→ **Passage**
All Howard Dean's energy and enthusiasm won't bring the Democrats back to life.
What we need is a Labor Party.


Howard Dean's election as new chair of the Democratic National Committee (DNC) brings a number of refreshing changes. For starters, we won't be subjected to the ravings of departing chair Terry McAuliffe anymore. Bill Clinton hand-picked McAuliffe for the job because because he was good at raising money from big business and rich people. Building a grassroots party was not on his "to-do" list, and Democrats didn't do too well at the polls during his tenure, either.

Howard Dean now takes the helm. The former Vermont governor has muscled his way onto the national political scene over the past couple of years, and I have to commend his energy and enthusiasm. Lord knows, the Democratic Party is in dire need of a good shot of adrenaline. A rejuvenated and energetic Democratic Party would be a healthy addition to a nationwide political scene. But, at this point, it behooves us to review a bit of forgotten history.

Howard Dean represents a recurrent trend in the political experience of the U.S. labor movement. For the past 35 years, the labor movement has plowed its time, money, and energy almost exclusively into the Democrats at election time. And between elections, significant chunks of the labor movement have spent enormous amounts of time and resources trying desperately to build something like a real party structure in the Democrats, one that would actually involve the masses of working people -- a Labor Party in all but the name.

So, while Dean brings unquestioned passion and some new ideas, we have been down this road before. When I was just a teenager, I recall progressive stalwart Michael Harrington's many efforts to "reform" or "influence" the Democratic Party. Mike Harrington was as decent and genuine a man as one will meet; but his decades of effort to get the Democrats to vigorously promote the interests of working people largely came to naught.

WASTED YEARS
Harrington organized significant, well-attended conferences of unionists, liberals, and activists that came to be known as the "Democratic Agenda." They were a focal point for those who were trying to keep the Democrats from abandoning the very base -- working people -- that provided its most loyal support. Massive energy and resources were expended to prop up the Democratic Party by electing Jimmy Carter. But in our first bitter taste of the "New Democrat" phenomenon, only two years after Nixon was driven out of office in disgrace, Carter could barely defeat the hapless and uninspiring Gerald Ford.

Four timid and stagnant years of Carter led to the triumph of Ronald Reagan, and even more frantic efforts by labor to prop up the Democrats. Jesse Jackson spent a great deal of time and energy trying to do something with the Democratic Party in the middle 1980s. But again, little concrete progress was made. By the early 1990s, we gave up on any real changes in the Democratic Party and did whatever we could to get out from under the first Bush regime. Ross Perot thankfully siphoned enough Republican votes to end those twelve long years of Reagan/Bush.

→ **Data block**

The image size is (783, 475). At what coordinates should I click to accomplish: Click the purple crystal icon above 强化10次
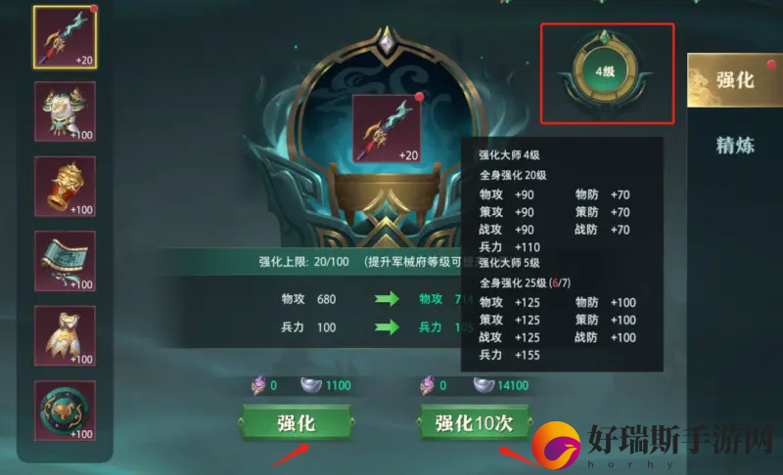427,385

→ **What the exercise asks**
Write the next part of the opinion piece on Howard Dean and organized labor's long reliance on the Democratic Party, starting after its last sentence.

→ **The output**
You know the rest: eight wasted years under Clinton-Gore, with the Democrats finally losing the House in 1994, the White House in 2000, and the Senate in 2002. Over the past decade, organized labor has contributed several billion -- yes, billion -- dollars to Democrats and delivered countless millions of votes. Indeed, most "Democratic Party" activity during the recent elections did not come from the actual party. It came from unions and other groups of every imaginable sort, all determined to stop Bush. More than ever, activists like us were drawn to prop up the Democratic Party with resources and votes it could never have won on its own. In effect, we were giving CPR to a dying donkey instead of saddling up a war horse we could ride to a real win.

Many within the labor movement seem satisfied with this profoundly bad bargain. They apparently don't mind continuing to support a Democratic Party that by all indications has evaporated from entire regions of our country -- a Democratic Party that has not taken up the struggle to solve a single crisis affecting working people for more than a quarter century. Just how popular would the Democrats be today if it were not simply for widespread and deserved hostility towards George W. Bush? Can a national political party rebuild itself when a major basis for its unity appears to be dislike for the one man who won't even be on the ballot next time?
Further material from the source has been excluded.